I was trolling through CNN.com a while ago and came across this revelatory bit of prose about Meghan McCain, daughter of John and Cindy. In it, she invites the world to ponder the gross injustices visited upon her social and dating life by her father's failed presidential bid:

http://politicalticker.blogs.cnn.com/2009/03/03/meghan-mccain-my-dads-campaign-killed-my-love-life-2/#more-42315

If the reader would prefer not to be enlightened on that particular topic (and believe me I would totally understand) then let me just summarize and say that Meghan seems to think the unholy nexus of Secret Service coverage, incessant media scrutiny and general post-election weirdness have all come together to have a severe dampening effect on her attempts to get her freak on. And while I have no doubt that her dreams of a multi-orgasmic Saturday night (or Friday night. Or Thursday night. Or Monday afternoon, for that matter) have been adversely affected, I would submit that it's due less in part to the aforementioned inconveniences, and more to the fact that she is the daughter of a supremely creepy, loathsome old geezer and a poorly-constructed Cylon skinjob.

In fact Cindy McCain has always made me think of what the first Cylon skinjobs must have looked like when they were built long ago on pre-nuclear-attack Caprica, before their creators got serious about quality control. I can imagine the scientists looking at her rolling off the assembly line and saying, "Whoa - this one doesn't look right, what the hell happened?" or "This one isn't going to fool anybody." It is against this unenviable backdrop of an icon of overwhelming creepiness and the genetic equivalent of a cheap Gucci knock-off that Meghan McCain finds herself trying to make sense of the nuclear wasteland of her social life. I was going to say "sex life" instead of "social life" but doing so would tie that concept back to a member of the McCain family, and I still cannot bring myself to do such a thing.

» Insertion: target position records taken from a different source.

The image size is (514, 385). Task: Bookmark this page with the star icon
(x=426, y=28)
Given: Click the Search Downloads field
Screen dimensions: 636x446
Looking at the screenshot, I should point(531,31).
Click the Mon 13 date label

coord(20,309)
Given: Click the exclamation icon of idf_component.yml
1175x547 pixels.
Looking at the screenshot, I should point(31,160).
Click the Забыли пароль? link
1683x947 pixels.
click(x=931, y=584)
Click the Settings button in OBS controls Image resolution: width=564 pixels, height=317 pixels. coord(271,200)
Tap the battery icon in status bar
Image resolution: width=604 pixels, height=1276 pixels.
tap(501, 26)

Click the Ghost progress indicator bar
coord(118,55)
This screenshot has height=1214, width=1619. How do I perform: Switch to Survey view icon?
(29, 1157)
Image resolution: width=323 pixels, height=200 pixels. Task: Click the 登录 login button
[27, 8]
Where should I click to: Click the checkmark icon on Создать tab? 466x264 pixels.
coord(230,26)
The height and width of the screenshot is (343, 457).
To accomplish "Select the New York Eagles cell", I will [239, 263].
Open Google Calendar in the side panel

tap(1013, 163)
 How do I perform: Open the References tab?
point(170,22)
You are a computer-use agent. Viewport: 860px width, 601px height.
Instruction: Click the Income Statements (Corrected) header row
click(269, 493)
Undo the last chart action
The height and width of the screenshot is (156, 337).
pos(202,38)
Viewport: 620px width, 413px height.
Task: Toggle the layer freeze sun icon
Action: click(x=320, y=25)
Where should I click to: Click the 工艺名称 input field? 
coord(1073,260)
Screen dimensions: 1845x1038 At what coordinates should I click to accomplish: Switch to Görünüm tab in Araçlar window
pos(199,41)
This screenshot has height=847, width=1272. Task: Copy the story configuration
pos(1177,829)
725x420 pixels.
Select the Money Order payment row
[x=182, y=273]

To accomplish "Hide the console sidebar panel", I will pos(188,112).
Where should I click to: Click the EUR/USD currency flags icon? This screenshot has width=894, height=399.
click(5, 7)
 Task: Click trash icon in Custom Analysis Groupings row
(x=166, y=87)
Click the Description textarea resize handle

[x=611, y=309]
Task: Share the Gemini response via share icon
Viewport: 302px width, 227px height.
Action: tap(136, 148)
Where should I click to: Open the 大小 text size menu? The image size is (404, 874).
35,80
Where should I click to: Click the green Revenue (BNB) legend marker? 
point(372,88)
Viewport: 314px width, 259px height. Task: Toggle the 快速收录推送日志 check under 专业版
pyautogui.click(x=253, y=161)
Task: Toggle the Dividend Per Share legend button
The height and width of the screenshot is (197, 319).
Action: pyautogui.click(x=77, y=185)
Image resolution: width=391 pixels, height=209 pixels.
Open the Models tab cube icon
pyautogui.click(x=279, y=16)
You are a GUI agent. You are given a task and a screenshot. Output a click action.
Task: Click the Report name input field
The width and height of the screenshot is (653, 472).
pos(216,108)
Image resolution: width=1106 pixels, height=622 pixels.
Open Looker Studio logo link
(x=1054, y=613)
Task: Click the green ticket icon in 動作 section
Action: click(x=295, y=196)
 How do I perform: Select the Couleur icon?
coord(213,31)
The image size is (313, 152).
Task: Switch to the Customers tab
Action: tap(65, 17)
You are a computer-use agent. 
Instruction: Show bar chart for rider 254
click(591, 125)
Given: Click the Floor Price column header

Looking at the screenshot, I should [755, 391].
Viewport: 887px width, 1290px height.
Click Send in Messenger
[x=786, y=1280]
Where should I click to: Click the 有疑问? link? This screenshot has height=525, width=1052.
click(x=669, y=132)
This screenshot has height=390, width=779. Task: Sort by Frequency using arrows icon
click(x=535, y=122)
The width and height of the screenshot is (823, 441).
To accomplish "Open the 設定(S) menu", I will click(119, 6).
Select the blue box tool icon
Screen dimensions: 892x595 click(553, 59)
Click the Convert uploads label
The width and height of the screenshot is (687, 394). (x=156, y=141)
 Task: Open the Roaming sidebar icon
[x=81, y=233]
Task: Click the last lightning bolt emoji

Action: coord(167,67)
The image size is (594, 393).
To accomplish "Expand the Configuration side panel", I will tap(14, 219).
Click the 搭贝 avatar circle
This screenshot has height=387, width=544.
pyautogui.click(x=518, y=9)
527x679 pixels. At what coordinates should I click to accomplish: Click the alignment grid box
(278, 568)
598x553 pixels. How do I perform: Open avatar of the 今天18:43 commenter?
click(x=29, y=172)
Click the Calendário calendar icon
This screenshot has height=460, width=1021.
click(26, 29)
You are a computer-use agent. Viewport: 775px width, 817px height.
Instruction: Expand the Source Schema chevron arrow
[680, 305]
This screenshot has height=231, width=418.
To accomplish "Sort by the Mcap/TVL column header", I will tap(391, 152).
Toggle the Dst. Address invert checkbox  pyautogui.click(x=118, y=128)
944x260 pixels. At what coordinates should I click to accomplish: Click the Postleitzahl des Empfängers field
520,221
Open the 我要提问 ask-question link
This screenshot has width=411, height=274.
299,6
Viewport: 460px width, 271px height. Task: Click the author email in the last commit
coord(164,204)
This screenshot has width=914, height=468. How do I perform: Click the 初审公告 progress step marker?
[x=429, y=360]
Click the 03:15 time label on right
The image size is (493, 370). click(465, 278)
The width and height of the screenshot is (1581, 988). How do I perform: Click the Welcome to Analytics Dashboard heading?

Not to say that I'm completely unsympathetic to young Ms. McCain, not at all. Back when I was her age I too was relentlessly bemoaning the fact that I wasn't getting laid every twenty minutes. Now, not so much. Also, you can't entirely blame the child for the fact that their parents are completely and utterly repellent and vile. Just because you're related to someone doesn't mean you're responsible for them and have to continually apologize for their general ickiness, I know that from my own freak-show of a family. To her credit, Meghan did have some unpleasant, if totally accurate, things to say about the execrable Ann Coulter, whose very existence continues to be a festering canker-sore on the butt of humanity. You can read that lovely little screed (and it is worth reading) here:

http://politicalticker.blogs.cnn.com/2009/03/09/meghan-mccain-calls-ann-coulter-offensive-and-insulting/#more-43042

If all this indicates to you that I have way too much time on my hands and I should be worried about more important things, then I am guilty as charged. However, as our economy wiggles its toes over the edge of the abyss, it would give me a modicum of comfort if I knew that John McCain's daughter would have it off, at least once more, with some unwitting and slightly disinterested sperm donor.